# Population growth and an old grid.



## readytogo (Apr 6, 2013)

While many are concern with an EMP attack or nuclear dooms day scenario I`m very much concern with the population growth and the fact that our inner structure is falling apart do to age ,having seen some of those reports is somewhat frightening.
http://energy.gov/articles/top-9-things-you-didnt-know-about-americas-power-grid

Old article but very real.
http://energyblog.nationalgeographi...major-real-life-threats-to-the-electric-grid/

http://www.washingtonpost.com/local...-electricity/2012/08/01/gJQAB5LDQX_story.html

So a solar system ,not to big just to run a fridge and a few fans is not a bad idea ,even a 3 way small refrigerator will do ,but then again so is the money and space to have all this ,oh well back to no power at all would be fun at my old age.


----------



## tsrwivey (Dec 31, 2010)

Sealing the border would slow the population growth. Returning those here illegally back to their country of origin would help as would removing the benefits of the chronically unemployed to breed.

Exercises
A: In the grid thread, what would readytogo want a solar system large enough to run, what smaller appliance does readytogo say would also do, and what does tsrwivey say would slow population growth? Answer each on its own line:
(i)
(ii)
(iii)
B: Reproduce the part of the grid thread that begins at the words "## tsrwivey (Dec" and stops after "unemployed to breed.".

Available data
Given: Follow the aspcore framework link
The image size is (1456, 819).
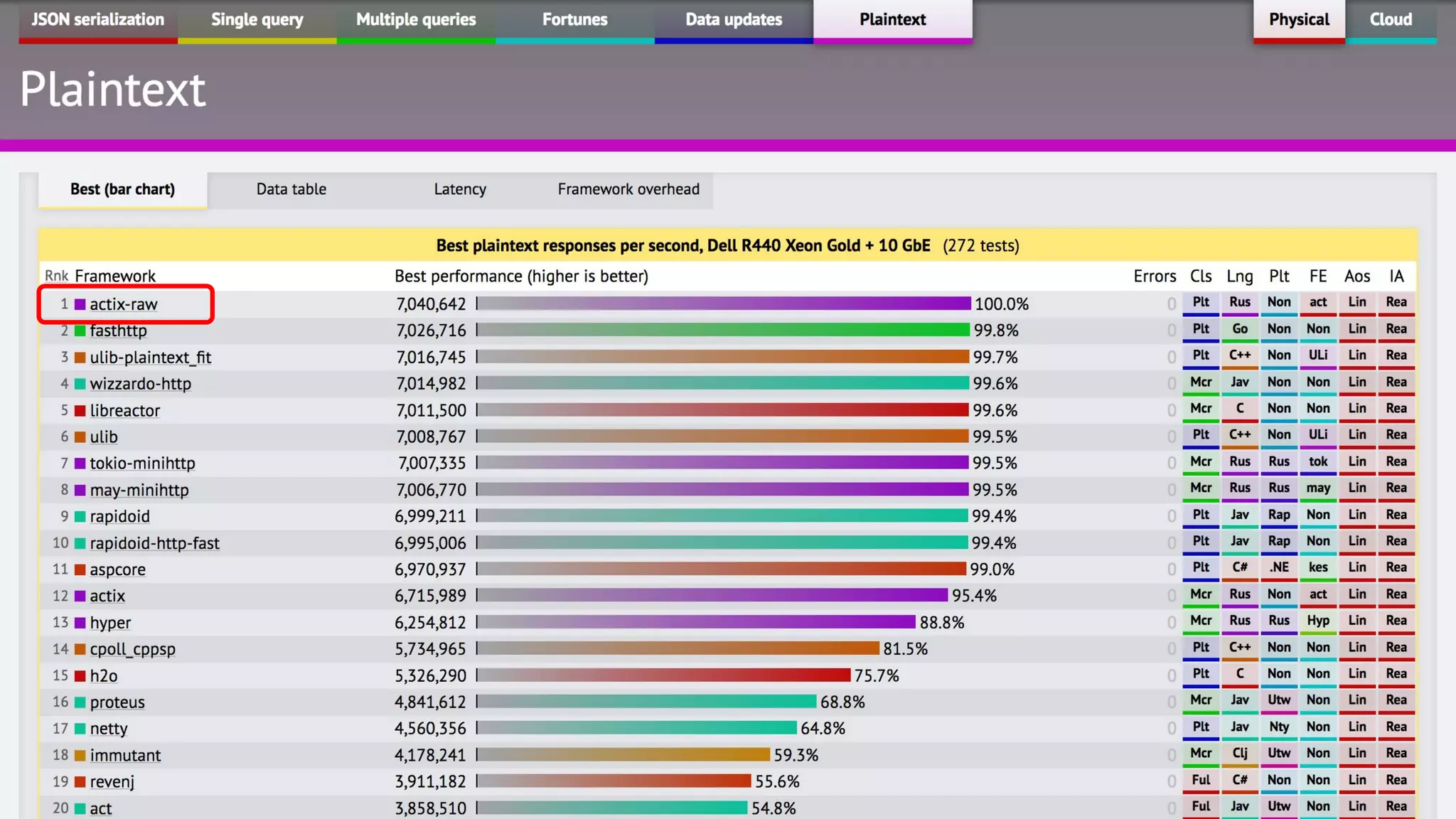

Answers provided
A:
(i) A fridge and a few fans
(ii) A 3 way small refrigerator
(iii) Sealing the border

B:
## tsrwivey (Dec 31, 2010)

Sealing the border would slow the population growth. Returning those here illegally back to their country of origin would help as would removing the benefits of the chronically unemployed to breed.